At the same time, Grescovich reported, Armenians were caught setting fires. He stated especially that "his own firemen, as well as Turkish guards, had shot down many Armenian young men disguised either as women or as Turkish irregular soldiers, who were caught setting fires during Tuesday night [12 September] and Wednesday [13 September] morning". Prentiss reports Grescovich as stating that at least six fires were reported around freight terminal warehouses and the Adine railroad passenger station at 11:20, five more around the Turkish-occupied Armenian hospital at 12:00 and nearly at the same time at the Armenian Club, and several at the Cassaba railroad station. Grescovich then asked the military authorities for help, but got no assistance until 6 pm when he was given soldiers who, two hours later, started to blow up buildings to prevent the fire from spreading. Grescovich, however, also criticized the Turkish military for failing to prevent the fire and for responding to it negligently and ineffectively.

==== Criticism of the Grescovich report ====
The Grescovich Report has faced some criticism, including by Robert Shenk, a professor and retired captain in the U.S. Naval Reserve, who wrote that "any fire chief of a city utterly destroyed by fire might have many reasons to invent things in his report".

Turkish scholar Pelin Böke, notes that the report has not been published in any book in its original, whole, form and that it was either partly censored or mistranslated in the previous cases that it was quoted. Historian John Murat apparently references a version of the report which reads "GRESCOVICH REPORT Commander of the Smyrna Insurance Fire Brigade. Revealing the prearranged fire of Smyrna by the Turks. Constantinople 1922."

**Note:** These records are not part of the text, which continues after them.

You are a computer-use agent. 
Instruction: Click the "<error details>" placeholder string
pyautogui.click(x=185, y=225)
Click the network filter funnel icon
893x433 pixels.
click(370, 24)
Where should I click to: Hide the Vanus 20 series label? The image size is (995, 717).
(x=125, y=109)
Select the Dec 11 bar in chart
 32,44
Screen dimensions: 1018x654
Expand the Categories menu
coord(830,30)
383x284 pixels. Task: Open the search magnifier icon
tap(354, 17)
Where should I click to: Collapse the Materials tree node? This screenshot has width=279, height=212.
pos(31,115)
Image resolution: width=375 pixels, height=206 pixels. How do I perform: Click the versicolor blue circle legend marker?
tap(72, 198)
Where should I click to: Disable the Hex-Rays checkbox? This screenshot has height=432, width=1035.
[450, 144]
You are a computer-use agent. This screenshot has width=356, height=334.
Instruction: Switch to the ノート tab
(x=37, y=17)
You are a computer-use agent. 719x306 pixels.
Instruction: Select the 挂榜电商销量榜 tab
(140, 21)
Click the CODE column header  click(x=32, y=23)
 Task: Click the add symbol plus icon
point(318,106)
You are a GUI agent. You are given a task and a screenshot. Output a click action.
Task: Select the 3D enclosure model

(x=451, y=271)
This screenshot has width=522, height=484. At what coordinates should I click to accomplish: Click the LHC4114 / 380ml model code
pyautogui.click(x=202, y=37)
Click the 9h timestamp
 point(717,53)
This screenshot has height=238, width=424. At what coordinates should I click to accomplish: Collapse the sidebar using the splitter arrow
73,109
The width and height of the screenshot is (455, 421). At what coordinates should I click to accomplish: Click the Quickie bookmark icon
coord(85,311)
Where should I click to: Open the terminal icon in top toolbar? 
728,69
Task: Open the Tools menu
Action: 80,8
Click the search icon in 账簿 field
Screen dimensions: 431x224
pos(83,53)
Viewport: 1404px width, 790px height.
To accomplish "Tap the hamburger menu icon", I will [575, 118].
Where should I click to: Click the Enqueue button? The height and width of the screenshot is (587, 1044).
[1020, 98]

===Non-contemporary sources===

==== Lord Kinross's study ====
Echoing Umar's account, and devoting an entire chapter of his biography of Atatürk to the fire, Lord Kinross argues:

The internecine violence led, more or less by accident, to the outbreak of a catastrophic fire. Its origins were never satisfactorily explained. Kemal maintained to Admiral Dumesnil that it had been deliberately planned by an Armenian incendiary organization, and that before the arrival of the Turks speeches had been made in churches, calling for the burning of the city as a sacred duty. Fuel for the purpose had been found in the houses of Armenian women, and several incendiaries had been arrested. Others accused the Turks themselves of deliberately starting the fire under the orders or at least connivance of Nur-ed-Din Pasha, who had a reputation for fanaticism and cruelty. Most probably it started when the Turks, rounding up the Armenians to confiscate their arms, besieged a band of them in a building in which they had taken refuge. Deciding to burn them out, they set it alight with petrol, placing cordon of sentries around to arrest or shoot them as they escaped. Meanwhile the Armenians started other fires to divert the Turks from their main objective. The quarter was on the outskirts of the city. But a strong wind, for which they had not allowed, quickly carried flames towards the city. By the early evening several other quarters were on fire, and a thousand homes, built flimsily of lath and plaster, had been reduced to ashes. The flames were being spread by the looters, and doubtless also by Turkish soldiers, paying off scores. The fire brigade was powerless to cope with such a conflagration, and at Ismet's headquarters the Turks alleged that its hose pipes had been deliberately severed. Ismet himself chose to declare that the Greeks had planned to burn the city.